Got Jerky marinated and drying in my oven. Popped it in the plate warmer section, where it doesn't get too hot. I looked up parched corn recipes, and that looks real simple! Since it holds, I may try that tonight or next week. I'm trying real hard to set myself around the idea of making hardtack - if I make something, I'm going to eat it - and well, hardtack, ...

So - the current plan is: Make a stew from the Virginia Housewife recipe book. Bring along some jerky, parched corn (and maybe hardtack) for demonstration purposes only.  Maybe make a Hoe cake.

Heres the rub, though. I heard from the Atlanta History Museum that they did not serve samples last year due to liability concerns. They also do not give out sample when doing open hearth cooking at the Smith Farm. I sent a note to the lead volunteer coordinator at Georgia State Parks to see what the ramifications are in giving out free samples. I do not have Safe Serve certification. I do not have a rinse, wash and sanitize stand, I will keep my foods in a cooler - but will not have temp gauges, and I will cook over an open fire without a thermometer. For any folks that do re-enactments or history days type cooking - do you share food or give out samples? Or do you bring it back home?


White Horse - I had some fun making jerky and parched corn. Have some hardtack in the oven. Hoping I won't eat it all up before the 28th! But it was fun and easy to do. My 10th grade son has to do a 10 page research paper for American History. I'm hoping to get him interested enough in mid 19th Century foods and cooking methods so he will pitch in. Might as well combine a cooking demonstration, homemade foods and a History paper. He will be helping with the demonstration (if I can get him away from Minecraft long enough!) - and will be helping research and cook, so might as well try and tie it together. Do you have a reference I could read (and quote) about hardtack, jerky and parched corn being staples for hunters, scouts, soldiers and American Indians? I'd like to quote and give proper attribution. 

Too bad I can't bring cider. Enjoying some really good home-made hard cider while cooking today.


----------



## cobra97 (Apr 15, 2012)

I am not Whitehorse, but you might check Horace Kephart's "Camping ang Woodcraft". Always a good resource. Or perhaps a similar title by Nessmuk, aka George Sears. This one is available free online. 

I will look at Kephart later tonight when I find the book. It is around here somewhere. 

Terry


----------



## cobra97 (Apr 15, 2012)

Here is the link to the Nessmuk book. Can't beat free. 

http://www.scribd.com/haraoi_conal/...ping-George-Washington-Sears-aka-Nessmuk-1880

Terry


----------



## White Horse (Apr 16, 2012)

Sorry about being slow to answer.

Cobra97 has given you a couple of great references. Also, the Food Journal of Lewis and Clark which I mentioned earlier has a bunch of good information, put together for the bicenntennial of L and C. Ms.
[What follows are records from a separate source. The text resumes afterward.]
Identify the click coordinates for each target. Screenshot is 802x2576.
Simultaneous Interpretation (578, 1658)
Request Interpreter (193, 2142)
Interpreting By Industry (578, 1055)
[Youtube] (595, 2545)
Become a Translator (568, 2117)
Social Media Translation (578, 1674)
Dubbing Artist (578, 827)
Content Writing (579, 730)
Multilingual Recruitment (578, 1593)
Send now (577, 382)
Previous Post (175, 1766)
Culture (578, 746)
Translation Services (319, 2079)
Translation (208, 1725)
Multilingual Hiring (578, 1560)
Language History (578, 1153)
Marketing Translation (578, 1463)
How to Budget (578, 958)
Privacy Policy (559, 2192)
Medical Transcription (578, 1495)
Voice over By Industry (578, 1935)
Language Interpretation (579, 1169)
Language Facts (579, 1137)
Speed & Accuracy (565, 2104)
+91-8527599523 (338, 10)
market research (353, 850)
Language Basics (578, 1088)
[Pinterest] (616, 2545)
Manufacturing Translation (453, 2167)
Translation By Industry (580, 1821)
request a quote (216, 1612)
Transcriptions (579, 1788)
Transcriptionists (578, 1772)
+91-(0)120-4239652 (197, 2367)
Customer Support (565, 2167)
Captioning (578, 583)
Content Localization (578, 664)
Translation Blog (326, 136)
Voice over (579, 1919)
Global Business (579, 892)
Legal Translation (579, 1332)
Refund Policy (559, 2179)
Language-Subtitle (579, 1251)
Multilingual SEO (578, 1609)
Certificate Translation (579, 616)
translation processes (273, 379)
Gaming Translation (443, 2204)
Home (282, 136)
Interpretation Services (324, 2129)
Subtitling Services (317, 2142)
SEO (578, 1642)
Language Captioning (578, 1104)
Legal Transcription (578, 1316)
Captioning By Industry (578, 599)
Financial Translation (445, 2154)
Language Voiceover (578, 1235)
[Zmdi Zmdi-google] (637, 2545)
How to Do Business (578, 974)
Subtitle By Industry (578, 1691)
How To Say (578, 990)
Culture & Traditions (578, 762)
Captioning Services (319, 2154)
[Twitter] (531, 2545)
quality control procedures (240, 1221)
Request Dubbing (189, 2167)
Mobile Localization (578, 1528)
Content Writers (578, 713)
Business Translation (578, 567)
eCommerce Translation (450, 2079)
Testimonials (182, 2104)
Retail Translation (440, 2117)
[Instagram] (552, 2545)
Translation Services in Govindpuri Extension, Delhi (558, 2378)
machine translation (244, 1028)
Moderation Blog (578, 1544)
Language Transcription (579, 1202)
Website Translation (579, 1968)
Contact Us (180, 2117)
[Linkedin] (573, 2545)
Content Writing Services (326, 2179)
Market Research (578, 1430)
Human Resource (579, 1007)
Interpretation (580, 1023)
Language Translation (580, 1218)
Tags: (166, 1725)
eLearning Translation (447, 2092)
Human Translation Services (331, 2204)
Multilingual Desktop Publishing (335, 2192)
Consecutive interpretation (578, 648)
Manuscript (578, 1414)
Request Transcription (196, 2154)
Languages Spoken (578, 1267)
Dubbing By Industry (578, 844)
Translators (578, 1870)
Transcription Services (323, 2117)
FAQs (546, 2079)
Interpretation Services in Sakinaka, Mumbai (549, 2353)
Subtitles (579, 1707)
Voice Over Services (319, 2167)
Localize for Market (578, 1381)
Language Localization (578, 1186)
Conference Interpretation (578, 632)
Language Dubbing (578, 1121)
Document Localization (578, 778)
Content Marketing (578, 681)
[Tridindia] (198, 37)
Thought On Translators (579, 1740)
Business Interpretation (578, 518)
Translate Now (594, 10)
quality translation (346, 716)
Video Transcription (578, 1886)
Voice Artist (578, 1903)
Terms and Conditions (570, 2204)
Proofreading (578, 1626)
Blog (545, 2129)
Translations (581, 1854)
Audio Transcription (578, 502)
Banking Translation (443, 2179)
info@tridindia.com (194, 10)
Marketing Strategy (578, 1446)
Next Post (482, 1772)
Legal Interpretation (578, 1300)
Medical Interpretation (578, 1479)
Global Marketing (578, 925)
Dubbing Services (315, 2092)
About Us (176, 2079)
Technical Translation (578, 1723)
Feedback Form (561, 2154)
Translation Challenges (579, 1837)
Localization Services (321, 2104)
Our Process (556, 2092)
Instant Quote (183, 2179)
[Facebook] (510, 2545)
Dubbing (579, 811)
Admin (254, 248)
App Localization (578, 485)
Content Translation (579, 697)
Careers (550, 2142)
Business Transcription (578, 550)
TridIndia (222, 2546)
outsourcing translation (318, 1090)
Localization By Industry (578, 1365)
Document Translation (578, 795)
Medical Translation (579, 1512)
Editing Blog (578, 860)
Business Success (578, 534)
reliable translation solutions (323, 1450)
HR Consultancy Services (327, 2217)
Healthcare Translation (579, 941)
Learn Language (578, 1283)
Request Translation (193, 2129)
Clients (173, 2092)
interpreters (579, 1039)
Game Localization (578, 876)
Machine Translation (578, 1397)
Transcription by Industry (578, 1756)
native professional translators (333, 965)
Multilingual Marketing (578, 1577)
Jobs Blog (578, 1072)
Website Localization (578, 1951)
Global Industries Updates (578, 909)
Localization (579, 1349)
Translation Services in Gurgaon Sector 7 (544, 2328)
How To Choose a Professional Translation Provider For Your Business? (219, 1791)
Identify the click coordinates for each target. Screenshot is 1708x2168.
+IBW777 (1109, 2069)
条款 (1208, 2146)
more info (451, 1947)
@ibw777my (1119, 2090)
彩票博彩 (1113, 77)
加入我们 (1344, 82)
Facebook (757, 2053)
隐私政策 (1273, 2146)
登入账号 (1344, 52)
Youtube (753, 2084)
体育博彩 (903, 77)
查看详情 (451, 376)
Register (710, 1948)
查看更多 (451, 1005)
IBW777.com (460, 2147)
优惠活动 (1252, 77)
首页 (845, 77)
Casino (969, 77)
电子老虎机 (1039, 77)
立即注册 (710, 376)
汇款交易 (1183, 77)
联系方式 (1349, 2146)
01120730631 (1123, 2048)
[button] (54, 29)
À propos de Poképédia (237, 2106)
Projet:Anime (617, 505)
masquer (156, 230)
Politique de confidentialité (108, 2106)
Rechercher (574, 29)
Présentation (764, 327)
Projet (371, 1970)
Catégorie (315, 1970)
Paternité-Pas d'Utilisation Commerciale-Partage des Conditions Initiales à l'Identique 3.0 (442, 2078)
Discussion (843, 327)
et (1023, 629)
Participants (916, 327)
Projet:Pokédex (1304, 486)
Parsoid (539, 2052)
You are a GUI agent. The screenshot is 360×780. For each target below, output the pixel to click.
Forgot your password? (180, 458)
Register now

Gunderson has done several other books along the same lines, including one focused on the Indians.

Here are some others that shouldn't be too hard to find. All of them should be available through the inter-library loan service. This just barely scratches the surface of all the info that's out there.

Crockett, David. A Narrative of the Life of David Crockett by Himself. Introduction by Paul Andrew Hutton. Lincoln and London: University of Nebraska Press, 1987.

Belue, Ted Franklin. The Long Hunt: Death of the Buffalo East of the Mississippi. Mechanicsburg, Pennsylvania: Stackpole Books, 1996.

Jaeger, Ellsworth. Wildwood Wisdom. New York: The Macmillan Company, 1945.

Wallace, Ernest, and E. Adamson Hoebel. The Comanches: Lords of the South Plains. Norman: University of Oklahoma Press, 1952.

Swanton, John R. The Indians of the Southeastern United States. Washington and London: Smithsonian Institution Press, 1946.


----------



## White Horse (Apr 16, 2012)

I forgot to directly answer your question. The Food Journal of Lewis and Clark is probably your most useful resource, because it combines the Army, which of course the Corps of Discovery was, with the Indians, as well as with hunting and scouting.

There are recipies and discussions in there for/about jerky, parched corn, and hardtack.

I have another event on the weekend of your show at Sweetwater or I'd come introduce myself. Good luck, and I hope this has been helpful.


----------



## bruceg (Apr 16, 2012)

That has been very helpful! I've enjoyed reading the Food Timeline and some cooking books. Read some of Nessmuk (George Spears book), and read some of Horace Kephart's book. I'm looking forward to reading the Food Journal of Lewis and Clark and looking up some other references. And hey! The Food Timeline has a reference to Cowboy Cooking! I had wanted to learn more about that! Also read a bit on supplying for the Oregon Trail.

Now to try to focus the scope in a bit!

And lunch? I had 5 minutes between conferences, so had hardtack, jerky and parched corn, lol. I think if I add some dried fruits and vegetables, I'll be set!


----------



## bruceg (Apr 26, 2012)

I've attached my basic speil for my demonstration. Any recommendations? Changes? Additions? I want to keep it short and sweet - but include enough so a person could try out a recipe if they wanted to.


----------



## flyfisher76544 (Apr 26, 2012)

bruceg said:


> Thanks! I've done stews, so will mess around this weekend. Where did you get the setup in your profile picture? The cast iron stand? I was thinking about picking up a tripod, but your stand looks really good!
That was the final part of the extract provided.